AI can accelerate data analysis
Part of what makes drug discovery and development a relatively slow process is the amount of time it takes to collect and analyze data. Never has this been truer than now, when daily data creation is being measured in petabytes. International Data Corporation forecasts that the global datasphere — or total amount of data generated the world over — will reach 175 zettabytes by 2025. And data production in healthcare is projected to grow the fastest of all industries.
While that may sound overwhelming, it’s a good thing for drug development. In 2022, Dagenais et al determined that real-world evidence and real-world data could improve regulation, particularly in respect to approval for therapeutics for oncology and rare diseases. In addition, that evidence and data could also be used to help inform drug development strategy and the design of clinical trials.

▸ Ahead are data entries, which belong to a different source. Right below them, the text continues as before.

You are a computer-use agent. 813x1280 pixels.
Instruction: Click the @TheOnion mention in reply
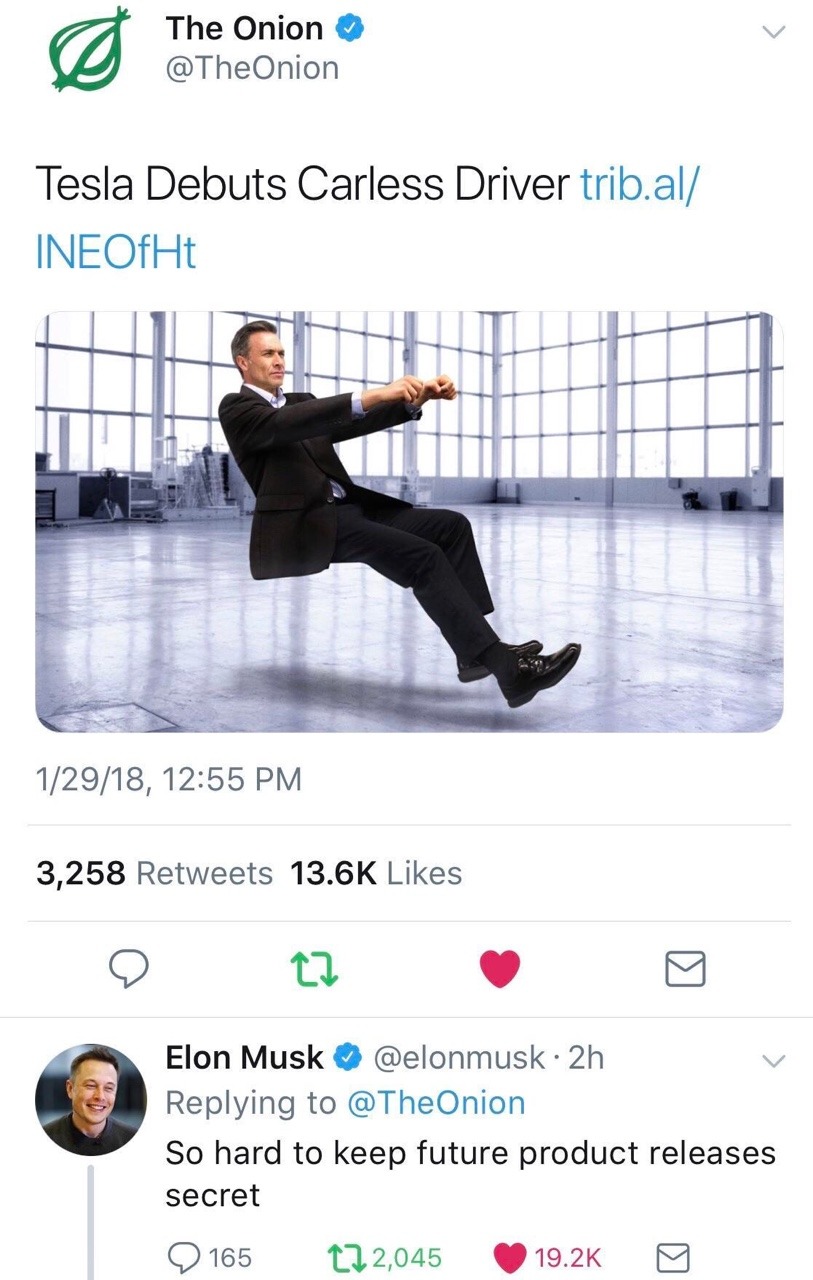[435, 1102]
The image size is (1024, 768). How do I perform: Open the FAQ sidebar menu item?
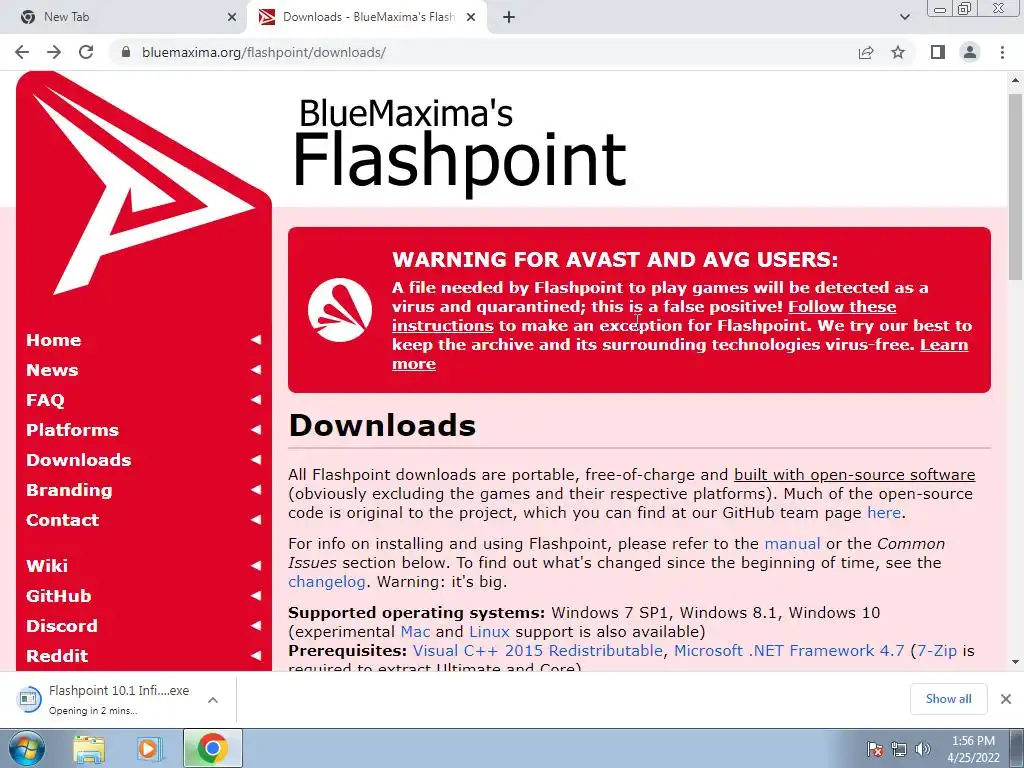tap(46, 400)
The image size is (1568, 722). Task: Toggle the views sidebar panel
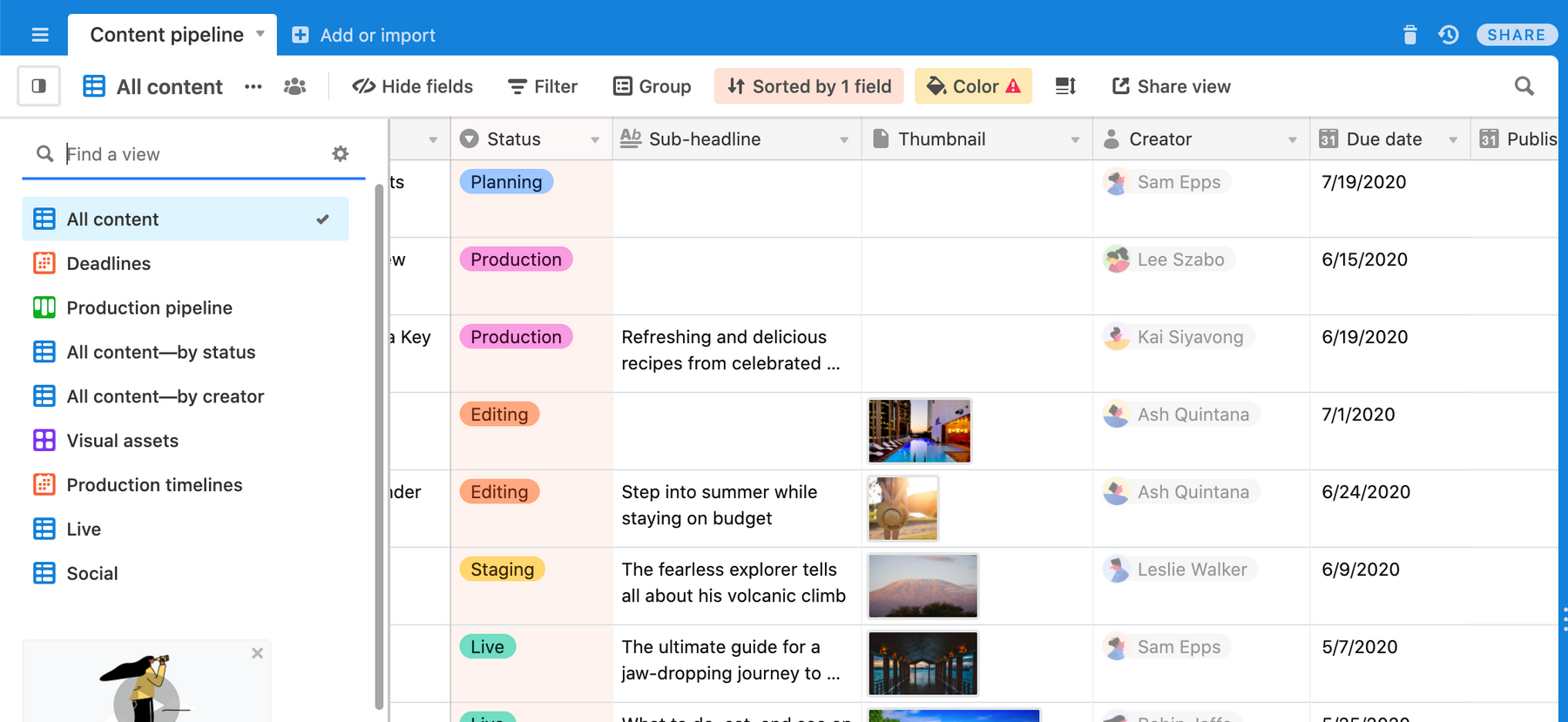tap(39, 86)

When it comes to therapeutics themselves, the more data that’s available, the more we can learn about compounds and how they affect people. While analyzing viral genomes during a study on SARS-CoV-2, Fumagalli et al (2023) found that the wide availability of omics datasets from both healthy individuals and those with the disease could greatly inform the selection of therapeutic compounds.
Essentially, a larger amount of data could lead to a better and more effective treatment. However, because there is no standard template for the collection and analysis of datasets, there must be a way to wade through the large, complex and markedly different data files.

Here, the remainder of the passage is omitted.